Cobiçado para fazer mega hair nos salões de beleza, o cabelo humano tem sido alvo de contrabando e furto em Mato Grosso do Sul. Na semana passada, por exemplo, um estabelecimento da Capital teve prejuízo de R$ 55 mil após ter 2,5 quilos em fios levados por um ladrão.

Já quanto ao material que é apreendido como contrabando na Capital e fica armazenado no depósito da Receita Federal, o trabalho de detentas do presídio feminino Irmã Zorzi de Campo Grande está garantindo uma boa finalidade.

Elas estão costurando perucas destinadas a pacientes que lutam contra o câncer em Mato Grosso do Sul e perdem os fios naturais como consequência do tratamento.
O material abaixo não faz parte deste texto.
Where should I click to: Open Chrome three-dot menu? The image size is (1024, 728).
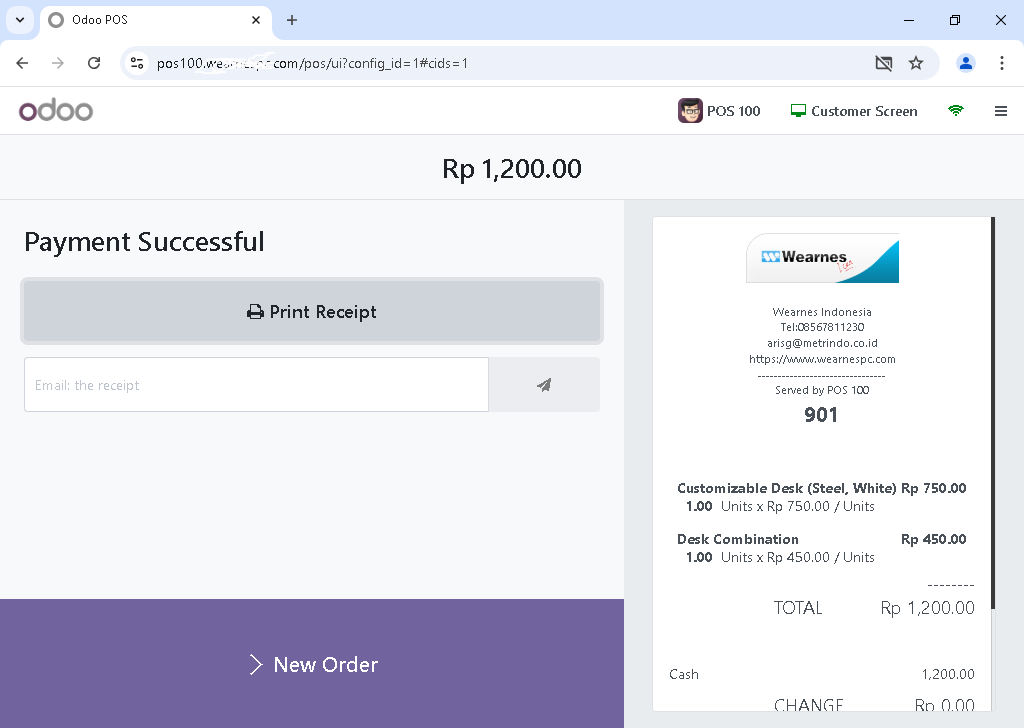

A Agepen (Agência Estadual de Administração do Sistema Penitenciário), que coordena o trabalho, prevê a produção de mil perucas. A diretora do presídio, Mari Jane Boleti Carrilho, explica que as detentas que fazem trabalhos assim dentro dos presídios têm direito à remissão de um dia de pena a cada três dias de serviço prestado.

Mari Jane destaca outro benefício. “Acreditamos que é uma ação muito positiva e de benefício mútuo, pois contribui diretamente com a sociedade e, ao mesmo tempo, oferece ocupação produtiva e ajuda a capacitar profissionalmente nossas custodiadas, além de incutir novos valores psicológicos e humanos”, afirma.
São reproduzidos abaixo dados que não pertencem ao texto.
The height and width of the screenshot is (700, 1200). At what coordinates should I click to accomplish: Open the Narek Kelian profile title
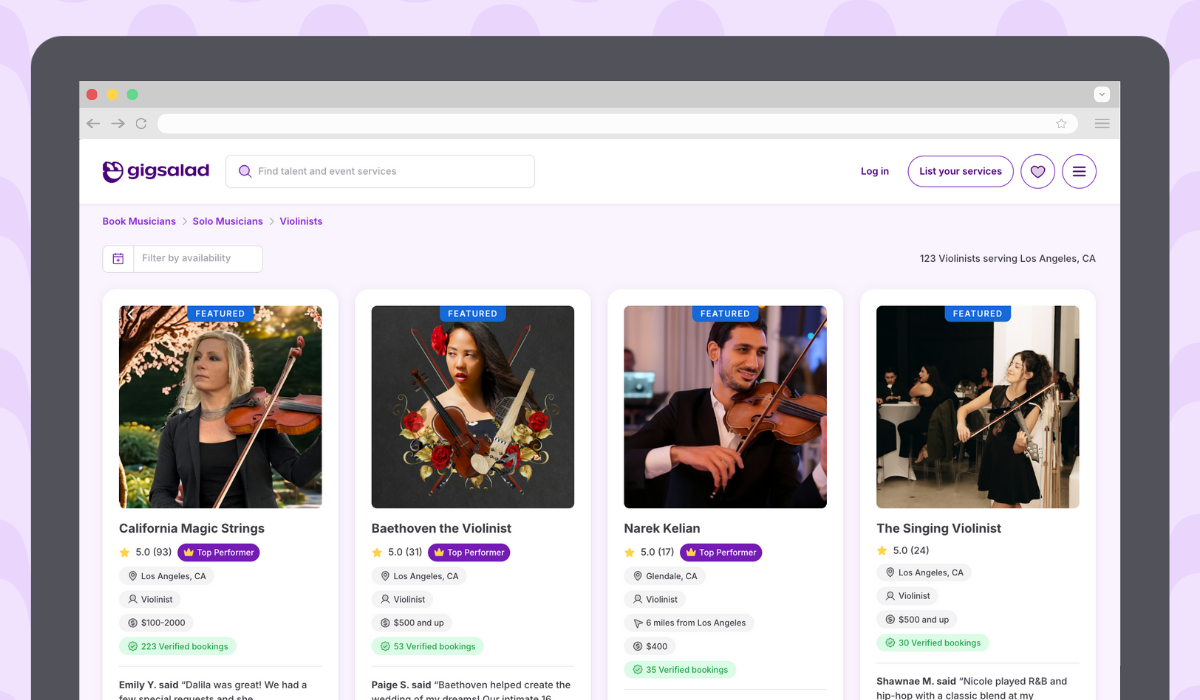pyautogui.click(x=662, y=528)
Detenta que teve a identidade preservada e é uma das envolvidas na ação relata como é fazer as perucas, após ela mesma ter vencido um câncer. “Quando fiquei careca, entrei em depressão, não tinha vontade de fazer nada. Agora, posso com meu trabalho ajudar quem está passando pelo que passei e isso é muito gratificante”, conta.

Aumento de 800% – Delegado regional da Receita Federal, Zumilson Custódio da Silva confirma que houve um aumento expressivo na apreensão de cabelos nos últimos anos: mais de 800% entre 2022 (200 quilos) e 2023 (1.900 quilos).

Mato Grosso do Sul serve como rota para cabelos contrabandeados da Ásia, destinados aos grandes centros do Brasil, como São Paulo e Rio de Janeiro, explica Silva. “Temos uma grande fronteira seca com o Paraguai e a Bolívia, é um produto fácil de ser transportado, com alto valor agregado e a cada dia mais demandado no mercado da beleza”, conclui.